A Case Study for Failure Modes Effects Analysis and Lean Six Sigma

By John Morgan, Martin Brenig-Jones

It was a bizarre incident that riveted the city and shut down the U.S. Capitol for part of the day. According to the U.S. Capitol Police, the aircraft was observed landing at about 1:30 p.m. and the operator was immediately taken into custody. A bomb squad investigated the gyrocopter, but nothing hazardous was found. Law enforcement then took the gyrocopter to a secure location, according to the Capitol Police.

The ‘most secure area’ in the United States clearly wasn’t. It’s unclear which agency takes responsibility, but if the postman got through with such ease, what might a suicidal terrorist have achieved or a swarm of drones? The incident highlights the importance of prevention and risk analysis.

Using FMEA would surely have helped identify the ‘under the radar’ risks to the White House, enabling suitable action to have been taken long before the copter was able to land on the White House lawn.

## Short exercise
In the case study extract, what did the bomb squad find when it investigated the gyrocopter?

## Records shown
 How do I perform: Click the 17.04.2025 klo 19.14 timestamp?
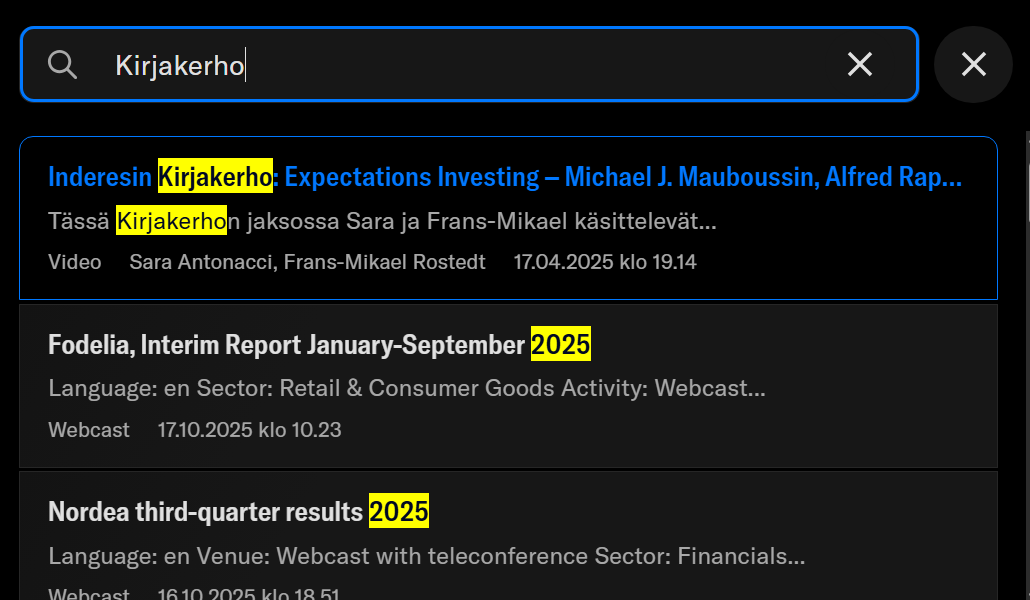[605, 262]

...

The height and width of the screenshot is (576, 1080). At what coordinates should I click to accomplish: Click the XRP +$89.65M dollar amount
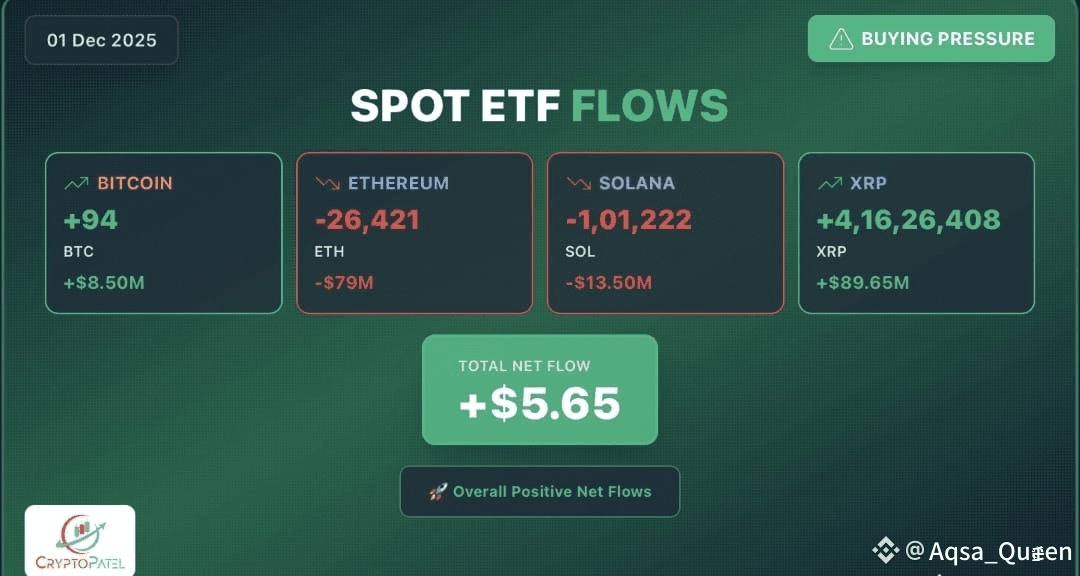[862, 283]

## Solution for this problem
Nothing hazardous.